Pada
awal juli 2012 tepatnya tanggal 4, kita disuguhkan lagi dengan kasus bunuh
diri. Kasus bunuh diri ini ternyata bukan yang pertama dan satu-satunya. Masih
banyak kasus bunuh diri ini yang tidak nampak kepermukaan atau bahkan tidak
dinampakan ke permukaan. Bagaikan fenomena gunung es yang nampak dipermukaannya
sedikit, padahal mungkin didalamnya lebih besar dari apa yang nampak diluarnya.
Adalah
Markiah (30), seorang ibu yang telah melakukan bunuh diri dengan cara melompat
dari jembatan Pulo Empang, kota Bogor. Dalam aksi bunuh dirinya ini sang ibu
mengajak anaknya yang masih berusia tiga tahun.
Kasus
yang serupa juga terjadi pada 2010, Khoir Umi Latifah mengajak dua anak
balitanya membakar diri secara bersama-sama. Kemudian pada 2011, Suharta
mengajak anaknya gantung diri bersama.
Pada Maret 2012, ada dua kasus serupa, Erawati tega menenggelamkan anak
bungsunya yang masih berusia 4 tahun, baru kemudian si ibu memotong urat
nadinya. Di Surabaya, Ratna beserta dua anaknya bersama-sama meminum racun pada
25 Maret lalu.
Beberapa
kasus bunuh diri ini dilansir karena tidak kuat menahan himpitan beban hidup
yang harus mereka tanggung selama ini. Dengan kata lain akibat dari kemiskinan
yang terjadi dimasyarakat kita saat ini. Kemiskinan ini tak jarang juga menjadi
penyebab berbagai masalah atau bahkan tindakan criminal. Seperti, terganggunya
keharmonisan keluarga, perceraian, dan bahkan sampai tindak pembunuhan.
Misalnya
menurut Badan Urusan Peradilan Agama (Badilag) Mahkamah Agung (MA) mencatat
selama periode 2005 hingga 2010 terjadi peningkatan perceraian hingga 70 persen
(republika.co.id, 24/1). Data itu harus dipertanyakan sebab komponen surveinya
tidak realistis.
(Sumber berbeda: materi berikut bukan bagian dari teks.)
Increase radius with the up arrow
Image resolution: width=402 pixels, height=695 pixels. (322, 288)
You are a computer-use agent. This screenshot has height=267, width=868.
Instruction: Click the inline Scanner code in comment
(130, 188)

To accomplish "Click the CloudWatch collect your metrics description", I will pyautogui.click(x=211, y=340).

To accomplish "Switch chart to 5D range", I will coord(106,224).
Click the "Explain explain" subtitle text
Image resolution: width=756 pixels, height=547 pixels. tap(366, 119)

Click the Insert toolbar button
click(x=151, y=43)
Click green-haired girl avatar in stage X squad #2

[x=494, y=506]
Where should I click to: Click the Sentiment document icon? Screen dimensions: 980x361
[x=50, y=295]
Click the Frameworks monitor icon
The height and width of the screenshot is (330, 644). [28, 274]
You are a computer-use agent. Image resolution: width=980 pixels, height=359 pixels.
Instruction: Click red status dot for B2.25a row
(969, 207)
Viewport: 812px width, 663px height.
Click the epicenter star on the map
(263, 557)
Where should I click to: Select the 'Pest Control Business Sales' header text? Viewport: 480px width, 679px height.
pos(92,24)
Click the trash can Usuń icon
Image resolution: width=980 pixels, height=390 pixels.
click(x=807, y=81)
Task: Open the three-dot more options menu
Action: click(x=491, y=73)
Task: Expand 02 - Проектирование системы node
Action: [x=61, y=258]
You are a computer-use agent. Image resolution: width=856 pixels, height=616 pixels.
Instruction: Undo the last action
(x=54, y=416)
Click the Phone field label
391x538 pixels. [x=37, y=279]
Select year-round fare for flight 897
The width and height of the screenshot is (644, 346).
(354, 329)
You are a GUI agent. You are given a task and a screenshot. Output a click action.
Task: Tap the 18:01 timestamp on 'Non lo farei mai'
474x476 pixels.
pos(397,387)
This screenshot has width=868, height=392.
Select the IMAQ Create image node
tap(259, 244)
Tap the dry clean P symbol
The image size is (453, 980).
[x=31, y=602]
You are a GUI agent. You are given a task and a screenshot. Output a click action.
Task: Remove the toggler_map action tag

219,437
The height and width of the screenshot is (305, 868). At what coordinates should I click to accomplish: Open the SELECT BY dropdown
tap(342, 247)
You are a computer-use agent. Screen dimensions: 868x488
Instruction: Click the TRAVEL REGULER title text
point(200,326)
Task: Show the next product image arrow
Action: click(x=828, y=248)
Menurut BPS angka itu adalah perhitungan makro dengan sampel
hanya sekitar 68.000 rumah tangga dari sekitar 61 juta rumah tangga di
Indonesia (http://bimakab.bps.go.id/files/miskin.pdf). Artinya, hanya menggunakan sampel sekitar
0,1115 % yang tentunya belum dapat mewakili sampel data secara makro di
Indonesia. Disamping itu, garis kemiskinan yang digunakan Rp 267.408 untuk
perkotaan dan Rp 229.226 untuk pedesaan tidak logis dan tidak sesuai dengan
biaya hidup sehari-hari.
Program
penurunan kemiskinan yang dilakukan oleh pemerintah ini tidak menghasilkan efek
positif di tengah-tengah masyarakat. Bahkan kemiskinanpun semakin meningkat,
walaupun dikatakan menurun data yang digunakan untuk surveynya ternyata masih
dipertanyakan. Ini terlihat dari masih banyaknya masyarakat yang hanya bisa
memenuhi makan yang layak satu kali dalam satu hari saja, tidak dilihat dari
bagaimana masyarakat tersebut memenuhi sandang dan papannya juga. Seperti yang
dikatakan oleh Sosiolog UIN Syarif Hidayatullah, Musni Umar, menilai berbagai
klaim keberhasilan pemerintah soal pertumbuhan ekonomi hanya menyentuh
masyarakat menengah dan atas. Musni menilai negara yang tidak bisa mengurus
orang miskin sebagai negara yang gagal.
Deraan
kemiskinan yang melanda negeri ini sebenarnya bukan diakibatkan karena Negara
ini miskin serta tidak memiliki sumber kekayaan untuk membiayai masyarakatnya.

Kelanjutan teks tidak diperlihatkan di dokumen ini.